Look through the records that follow and state how many lines hold the word "agent", without adding anything.

+++ THE DATA +++

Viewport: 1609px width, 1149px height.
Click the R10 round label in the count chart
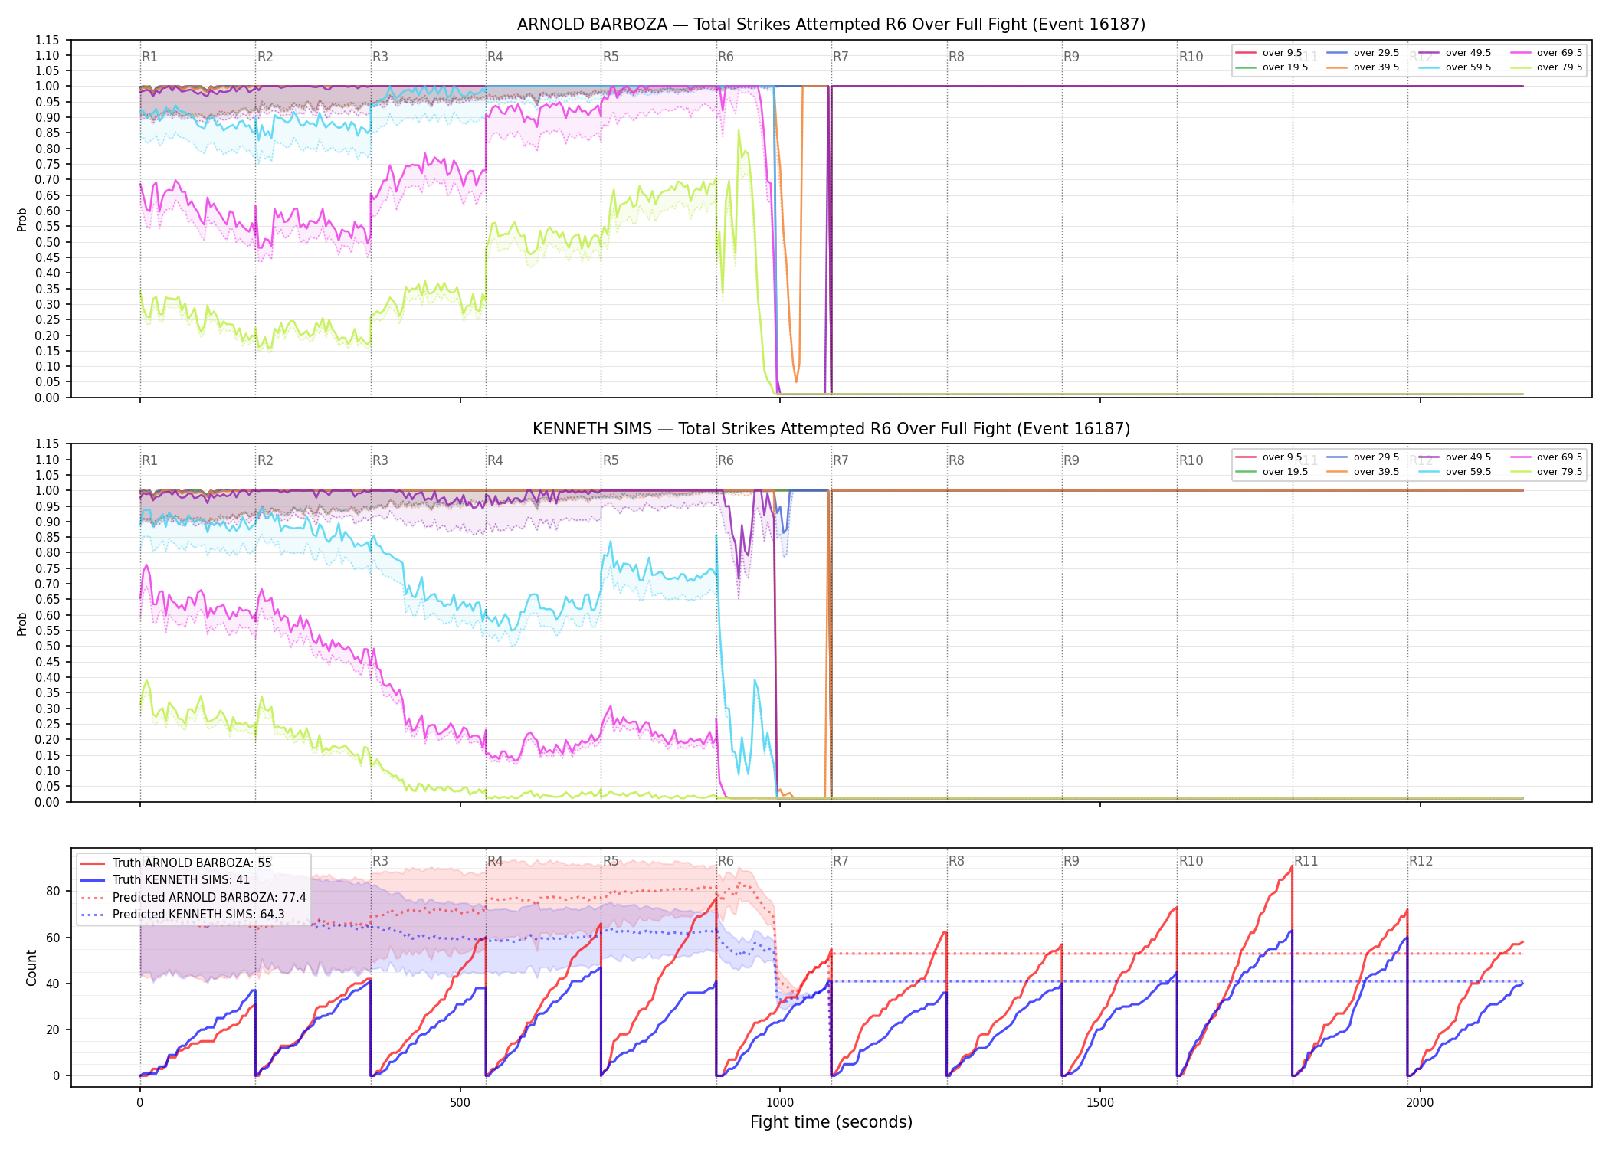[x=1191, y=861]
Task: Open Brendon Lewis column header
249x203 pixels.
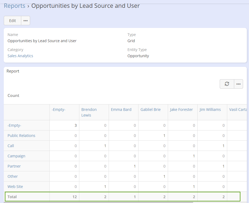Action: click(89, 112)
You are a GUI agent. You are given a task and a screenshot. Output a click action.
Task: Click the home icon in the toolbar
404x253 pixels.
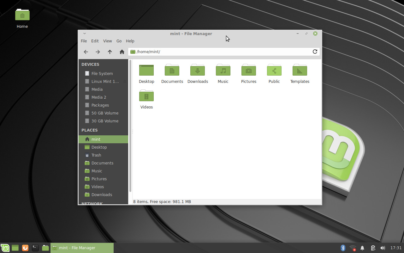coord(122,52)
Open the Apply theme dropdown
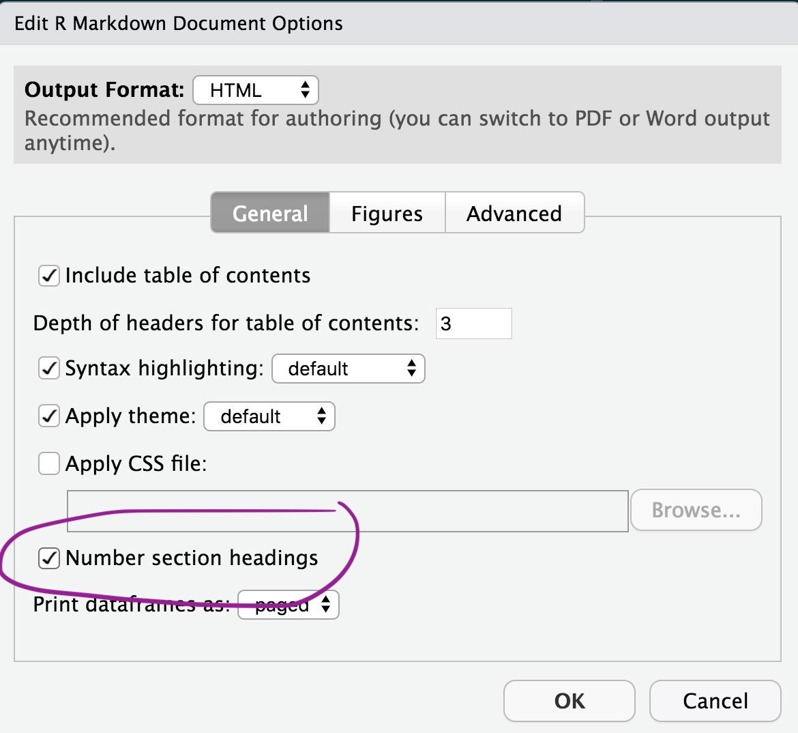This screenshot has width=798, height=733. click(x=269, y=416)
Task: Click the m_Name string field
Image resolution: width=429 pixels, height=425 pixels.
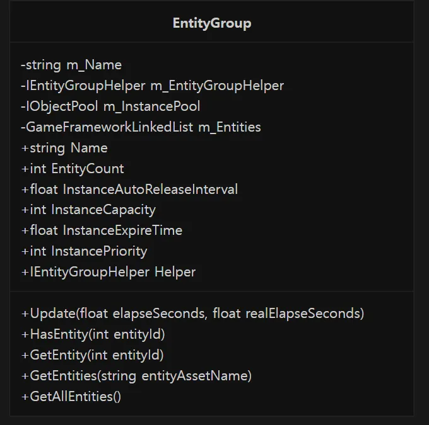Action: (71, 65)
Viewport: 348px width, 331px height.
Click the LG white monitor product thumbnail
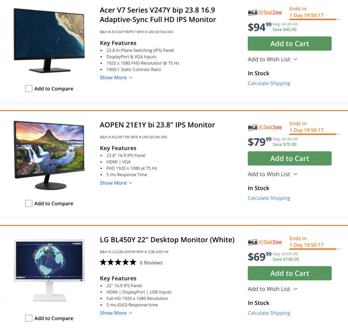click(x=49, y=270)
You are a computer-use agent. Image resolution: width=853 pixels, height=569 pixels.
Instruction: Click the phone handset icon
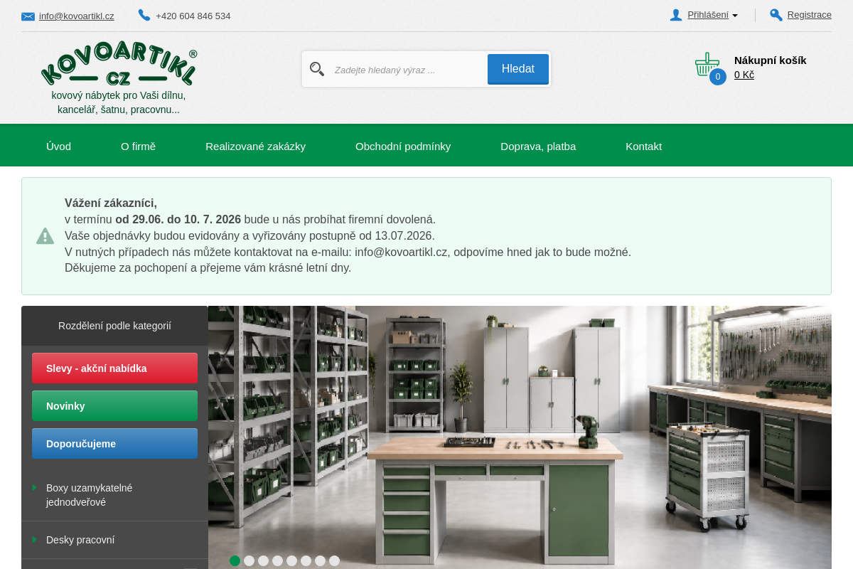click(x=144, y=15)
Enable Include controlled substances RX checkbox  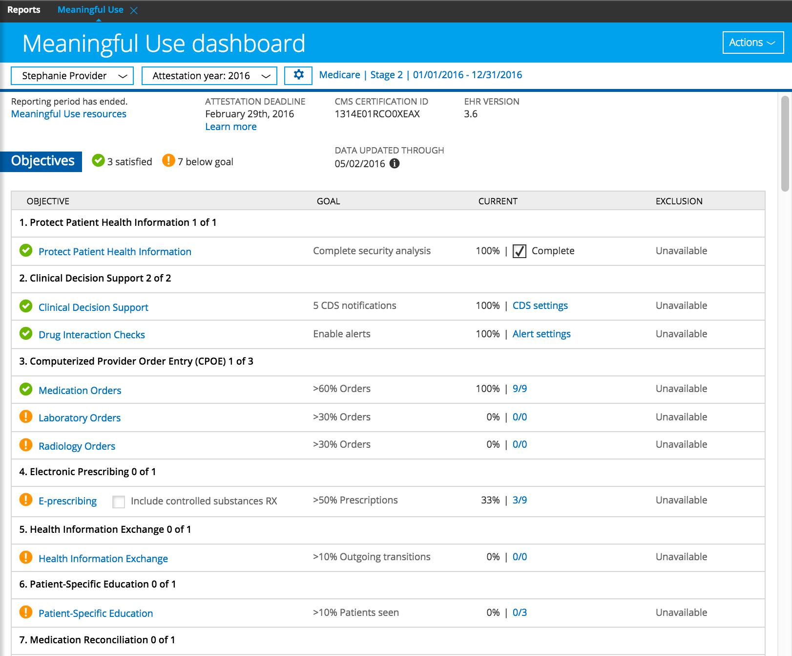click(119, 502)
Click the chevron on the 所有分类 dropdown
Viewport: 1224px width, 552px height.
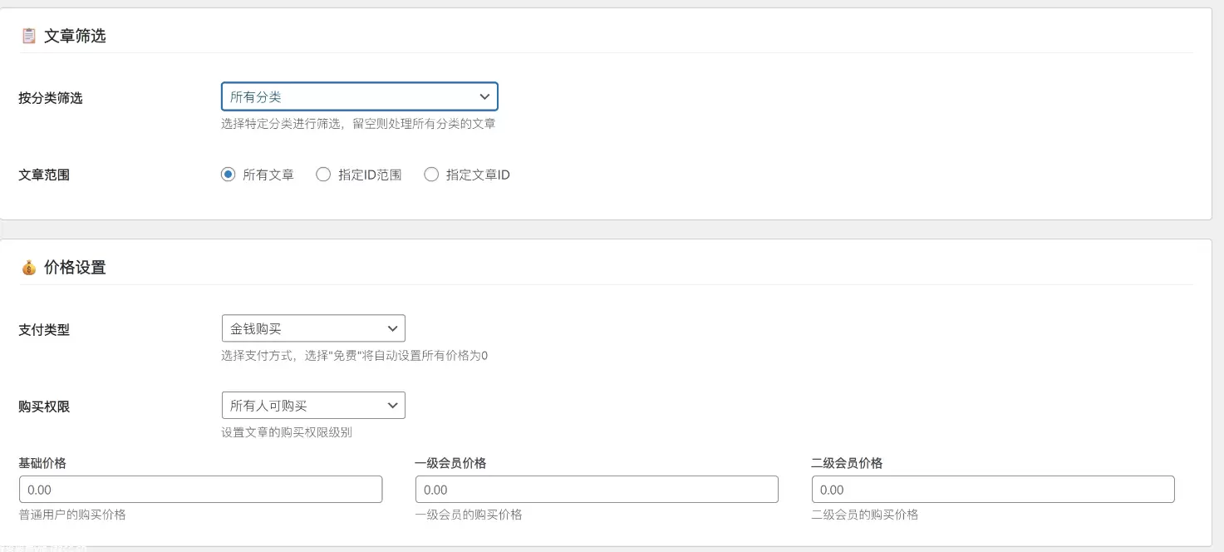coord(484,96)
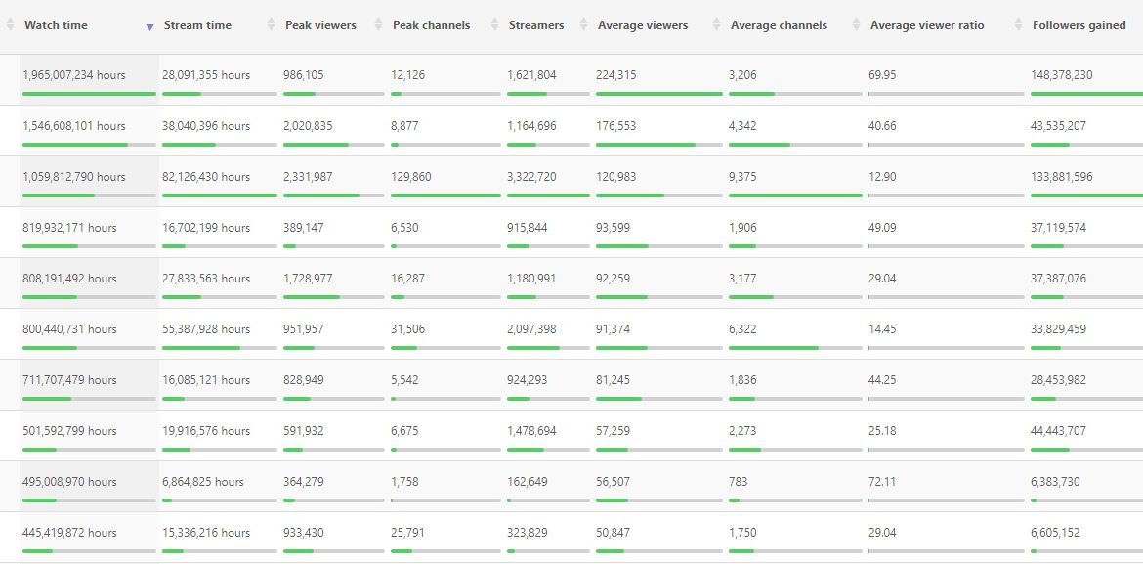Click the watch time bar under 1,965,007,234 hours

coord(89,94)
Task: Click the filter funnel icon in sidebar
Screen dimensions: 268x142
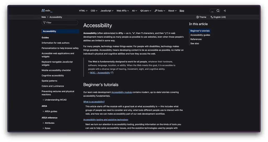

+++

OUTPUT OF THE EXERCISE:
2